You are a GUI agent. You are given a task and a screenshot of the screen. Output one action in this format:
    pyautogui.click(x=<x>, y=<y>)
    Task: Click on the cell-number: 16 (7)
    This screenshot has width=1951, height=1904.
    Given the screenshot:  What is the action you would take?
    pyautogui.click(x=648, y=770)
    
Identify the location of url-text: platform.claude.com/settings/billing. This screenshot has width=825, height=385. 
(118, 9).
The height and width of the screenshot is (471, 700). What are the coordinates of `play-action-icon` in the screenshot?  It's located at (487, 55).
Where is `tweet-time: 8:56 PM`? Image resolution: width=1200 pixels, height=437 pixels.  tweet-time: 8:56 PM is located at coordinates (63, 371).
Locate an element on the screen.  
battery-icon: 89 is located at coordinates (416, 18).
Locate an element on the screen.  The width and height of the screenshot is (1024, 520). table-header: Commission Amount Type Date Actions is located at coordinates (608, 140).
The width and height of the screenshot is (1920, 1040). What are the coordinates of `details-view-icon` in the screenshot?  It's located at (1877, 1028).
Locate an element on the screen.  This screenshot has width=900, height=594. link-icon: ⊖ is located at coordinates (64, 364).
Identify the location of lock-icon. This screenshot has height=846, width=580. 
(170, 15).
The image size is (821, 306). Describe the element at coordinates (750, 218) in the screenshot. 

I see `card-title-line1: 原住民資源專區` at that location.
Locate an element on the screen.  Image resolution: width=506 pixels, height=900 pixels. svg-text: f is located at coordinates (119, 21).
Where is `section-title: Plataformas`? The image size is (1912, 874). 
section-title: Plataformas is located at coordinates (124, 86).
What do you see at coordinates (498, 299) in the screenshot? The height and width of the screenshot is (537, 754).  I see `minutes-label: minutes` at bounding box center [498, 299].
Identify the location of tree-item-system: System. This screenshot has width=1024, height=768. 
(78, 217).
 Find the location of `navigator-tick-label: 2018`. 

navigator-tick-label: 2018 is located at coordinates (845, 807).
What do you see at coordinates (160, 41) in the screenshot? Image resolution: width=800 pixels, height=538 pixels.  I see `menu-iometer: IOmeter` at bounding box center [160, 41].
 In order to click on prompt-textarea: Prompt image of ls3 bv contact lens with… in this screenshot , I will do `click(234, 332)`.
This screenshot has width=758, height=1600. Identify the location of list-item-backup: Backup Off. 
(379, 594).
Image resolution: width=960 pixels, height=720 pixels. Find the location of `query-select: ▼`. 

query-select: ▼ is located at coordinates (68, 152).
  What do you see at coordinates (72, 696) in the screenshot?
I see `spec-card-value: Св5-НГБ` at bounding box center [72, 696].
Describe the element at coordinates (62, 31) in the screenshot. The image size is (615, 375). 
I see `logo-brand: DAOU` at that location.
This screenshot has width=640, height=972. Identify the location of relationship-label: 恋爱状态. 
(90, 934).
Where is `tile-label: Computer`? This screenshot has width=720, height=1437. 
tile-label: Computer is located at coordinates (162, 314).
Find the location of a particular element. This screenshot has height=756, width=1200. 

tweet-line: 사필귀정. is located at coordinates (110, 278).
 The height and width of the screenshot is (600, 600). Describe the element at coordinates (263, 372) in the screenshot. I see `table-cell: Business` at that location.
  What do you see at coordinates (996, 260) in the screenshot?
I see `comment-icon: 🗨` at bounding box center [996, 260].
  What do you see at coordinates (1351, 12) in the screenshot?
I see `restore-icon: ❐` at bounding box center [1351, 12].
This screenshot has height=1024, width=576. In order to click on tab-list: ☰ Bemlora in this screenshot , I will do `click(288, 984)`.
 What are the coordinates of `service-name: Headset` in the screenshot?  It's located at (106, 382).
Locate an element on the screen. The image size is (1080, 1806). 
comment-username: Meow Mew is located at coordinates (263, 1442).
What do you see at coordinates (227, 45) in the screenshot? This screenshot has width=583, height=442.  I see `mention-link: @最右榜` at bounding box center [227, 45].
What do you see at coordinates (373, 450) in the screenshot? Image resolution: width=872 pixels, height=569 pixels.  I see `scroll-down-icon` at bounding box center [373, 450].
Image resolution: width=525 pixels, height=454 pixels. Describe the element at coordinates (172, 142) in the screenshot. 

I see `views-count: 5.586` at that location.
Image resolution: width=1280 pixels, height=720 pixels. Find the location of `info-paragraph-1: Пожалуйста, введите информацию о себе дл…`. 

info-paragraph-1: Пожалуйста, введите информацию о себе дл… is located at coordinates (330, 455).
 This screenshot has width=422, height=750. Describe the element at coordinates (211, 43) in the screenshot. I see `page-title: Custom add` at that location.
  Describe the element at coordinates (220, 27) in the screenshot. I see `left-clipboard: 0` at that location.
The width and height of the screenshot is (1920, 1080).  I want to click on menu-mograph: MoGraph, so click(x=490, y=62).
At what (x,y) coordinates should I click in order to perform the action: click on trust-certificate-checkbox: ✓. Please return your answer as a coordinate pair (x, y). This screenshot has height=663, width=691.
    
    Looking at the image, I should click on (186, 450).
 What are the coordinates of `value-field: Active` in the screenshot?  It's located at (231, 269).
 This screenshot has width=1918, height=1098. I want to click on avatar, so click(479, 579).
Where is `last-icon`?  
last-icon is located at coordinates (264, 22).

*-*-*

EXERCISE
Which lines in the entries above contain the string "size"? Gather every one of them and copy each in full.

RESULT OF THIS EXERCISE
The image size is (821, 306). Describe the element at coordinates (750, 218) in the screenshot. 
Where is `section-title: Plataformas`? The image size is (1912, 874). 
Describe the element at coordinates (62, 31) in the screenshot. The image size is (615, 375). 
Locate an element on the screen. The image size is (1080, 1806). 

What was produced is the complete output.